Here is a picture of the little deck off our kitchen.



I've been wondering what kind of tree that is. The leaves look like Cherry but it is a huge tree. Look at it rising up behind my house:



After studying Green Mountain trees I have found the it is indeed a wild Black Cherry. Where there is one there will be more.

Let's go shopping! Ideally, I'll find a nice big standing dead Black Cherry wide enough to cut back and side sets. Cherry is also an excellent substitute for Mahogany so if I'm lucky there will be plenty left over for necks, interior blocks, and kerfing.

I want standing deadwood because it has already begun the aging process. Besides why kill a tree if you can do better with an already dead one?

Well that was easy:



The big one in the middle is almost two feet wide at the base. It appears the top got snapped off in the strong winds we get up here. The top likely is what killed the smaller ones around it. The standing dead trunk looks to be about 25 feet high. Lots of neck etc. there!

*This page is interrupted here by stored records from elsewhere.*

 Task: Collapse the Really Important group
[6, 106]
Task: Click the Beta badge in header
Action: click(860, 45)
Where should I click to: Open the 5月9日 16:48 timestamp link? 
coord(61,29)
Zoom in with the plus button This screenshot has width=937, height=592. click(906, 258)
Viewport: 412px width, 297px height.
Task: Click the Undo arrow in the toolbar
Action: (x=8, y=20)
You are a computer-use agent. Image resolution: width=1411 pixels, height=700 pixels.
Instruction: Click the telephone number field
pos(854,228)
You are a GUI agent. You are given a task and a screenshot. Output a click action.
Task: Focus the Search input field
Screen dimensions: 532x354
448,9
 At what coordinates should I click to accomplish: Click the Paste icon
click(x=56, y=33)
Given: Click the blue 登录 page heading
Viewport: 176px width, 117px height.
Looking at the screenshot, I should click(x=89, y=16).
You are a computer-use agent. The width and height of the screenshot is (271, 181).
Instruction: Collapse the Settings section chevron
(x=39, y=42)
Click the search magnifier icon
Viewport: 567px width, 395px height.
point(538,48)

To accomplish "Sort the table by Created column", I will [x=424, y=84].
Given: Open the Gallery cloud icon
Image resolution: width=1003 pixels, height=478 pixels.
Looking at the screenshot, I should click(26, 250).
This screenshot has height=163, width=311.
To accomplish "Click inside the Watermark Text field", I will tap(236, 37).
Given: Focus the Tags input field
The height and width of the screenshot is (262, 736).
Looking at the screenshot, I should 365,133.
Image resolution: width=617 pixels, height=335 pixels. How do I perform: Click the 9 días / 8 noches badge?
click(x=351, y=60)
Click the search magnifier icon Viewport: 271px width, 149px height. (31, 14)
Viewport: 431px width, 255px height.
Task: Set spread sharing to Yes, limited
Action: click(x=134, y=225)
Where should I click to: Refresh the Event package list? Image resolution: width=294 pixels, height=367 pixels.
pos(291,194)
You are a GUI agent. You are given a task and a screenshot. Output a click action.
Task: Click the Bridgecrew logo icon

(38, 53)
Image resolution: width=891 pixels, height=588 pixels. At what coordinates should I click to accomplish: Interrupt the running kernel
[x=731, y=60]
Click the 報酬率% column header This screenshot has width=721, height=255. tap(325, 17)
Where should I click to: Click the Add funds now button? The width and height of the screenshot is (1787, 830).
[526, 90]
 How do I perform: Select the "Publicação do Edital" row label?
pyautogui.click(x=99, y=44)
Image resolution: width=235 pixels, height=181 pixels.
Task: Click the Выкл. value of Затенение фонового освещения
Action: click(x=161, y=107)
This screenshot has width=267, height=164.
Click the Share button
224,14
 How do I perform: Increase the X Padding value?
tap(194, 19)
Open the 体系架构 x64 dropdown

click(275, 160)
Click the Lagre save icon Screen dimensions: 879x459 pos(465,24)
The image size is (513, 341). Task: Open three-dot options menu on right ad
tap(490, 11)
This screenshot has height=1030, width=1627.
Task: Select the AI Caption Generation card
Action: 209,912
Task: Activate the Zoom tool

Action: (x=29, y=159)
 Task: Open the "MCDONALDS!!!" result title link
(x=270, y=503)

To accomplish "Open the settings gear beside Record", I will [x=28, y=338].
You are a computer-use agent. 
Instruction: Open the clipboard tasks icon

Further down into the woods I have a dying behemoth:



This is an old growth Sugar Maple (Hard Maple). There are still a couple branches clinging to life but there is a lot of standing and fallen dead wood. I wish I could see this tree 25 years ago when it was still in full majesty. The hole in canopy remains as a testament to it's reign:



The trunk is about twelve and a half feet around. Looking at some of the dead wood on the trunk you can see how the crush of it's weight rippled the wood for some nice curly figure:



On the windward side there is this fallen branch:



See the fungus? That's is a good indicator of spalting and the fact that this is off the ground means I'll likely find some which isn't too rotted.

Further up the branch we have this interesting burl combined with some crunched up grain:



Spalting, burl, and crazy grain, make for wonderful decorative rosettes and headstock laminates.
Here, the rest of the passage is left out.